There can be few more compelling reasons for the continual use of contraception than Channel 4’s latest snapshot of the youth of today, Boys and Girls Alone.
A bleak, black-hearted representation of Britain’s under-11s, it should immediately become a compulsory part of sex education lessons, offering teenagers a grimy window on a life spent single-handedly raising a limb of Satan who’d rather gnaw off their own arm – or their mother’s – than raise their obese arse from the sofa to make a sandwich.
The programme charts the progress of 20 children aged eight to 11 who are left to their own devices for a fortnight in two separate houses, one for boys and one for girls. Several of the children are fairly pleasant, harmless creatures who carry themselves with a degree of pride and self-belief. The other 18 bully these children relentlessly.
It’s like Lord of the Flies made flesh, every worst-case scenario that topped the bill at the multiplex cinema inside your brain on school nights, a chilling reminder of what being young was really all about: trying to avoid being the one with fleas and shitty shoes that everyone picked on.

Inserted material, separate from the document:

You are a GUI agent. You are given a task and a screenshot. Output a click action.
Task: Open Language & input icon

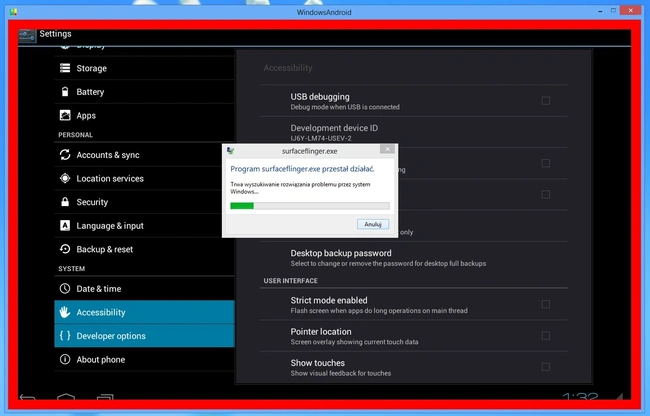(x=65, y=225)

Though it’s fashionable to remember our childhood as a lemon-sherbert flavoured rainbow of joyousness where we danced in sunbeams and played tiddlywinks in the street, the truth is that being a child was relentless rounds of fear, loathing and desperately trying to fit in.
For a start, children are the harshest critics on the planet and nothing whatsoever gets past their cruel scrutiny – they’re like Exocet missiles with their sights firmly trained on any perceived deviation from the path of total and utter normality and conformity.
In adult life, you’re unlikely to give a monkey’s chuff what anyone thinks about your trainers, your bag or your hair colour. When you’re at school, these aren’t mere trifling matters, they’re the very currency of social acceptability.
One shopping trip with a penny-pinching parent of the ‘it’s not a fashion show, you know’ variety can lead to a long, slow term of abject misery spent dodging verbal and possibly physical assaults from herds of burly halfwits wearing designer coats.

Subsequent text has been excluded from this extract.